While many people interpret the phrase Struggle for Existence to indicate a dog-eat-dog world where the alleged "Law of the Jungle" rules, and it's every man for himself, this is a such a gross oversimplification that it borders on the willfully obtuse. There are three distinct facets to the Struggle for Existence, as Darwin explains it - competition within a species, competition between species, and mitigating the hostile effects of one's environment. While murdering one's neighbors in their sleep and looting their stored resources may win you points in the first category, it can actively torpedo you (and your whole group or species) in the other two, when you find yourself in a situation where your neighbors' skills (or genetic diversity) are required. Thus I find the common anti-evolutionary argument that adopting the Darwinian view of Evolution requires one to be murderously pseudo-Machiavellian, always on the lookout for any advantage that might allow one's genes to dominate humanity to be not only unconvincing, but laughably moronic.

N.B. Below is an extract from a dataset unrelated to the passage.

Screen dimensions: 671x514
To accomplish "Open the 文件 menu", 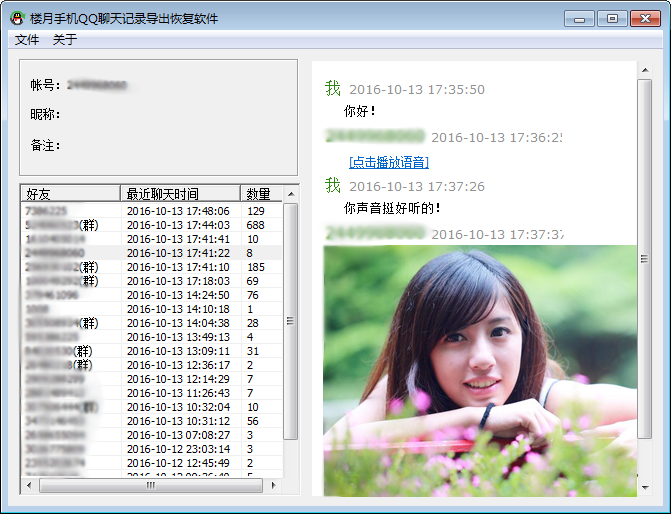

Thomas Malthus is sort of a "guest star" in this chapter, as Darwin postulates that completely unrestricted life and breeding of any lifeform would (reasonably) quickly result in whatever it was outstripping the resources that it required to survive, resulting in a Malthusian Catastrophe of starvation and/or overcrowding. Since it's not possible for everything to live a full and (reproductively) productive life, this sets up a competition. In an "ideal" world with unlimited resources and lacking untimely deaths, every living species can manage to reproduce far faster than is required to maintain the rate of replacement, no matter how slow their natural reproductive cycles are. This level of geometric increase (I term I understand is also borrowed from Malthus) is held in check by the three facets of the struggle, which Darwin deals with over the rest of the chapter. Darwin simply discusses what is, either from his own or others' observations, or from some simple and effective experiments. He doesn't seem to bother putting forth the idea that this is how it SHOULD be. There is no discussion of fairness or justice, or of one population being somehow better than another. As he moves from competition with the environment, to competition with other species, to competition within species, we arrive at the meat of how species evolve, in the next chapter: Natural Selection.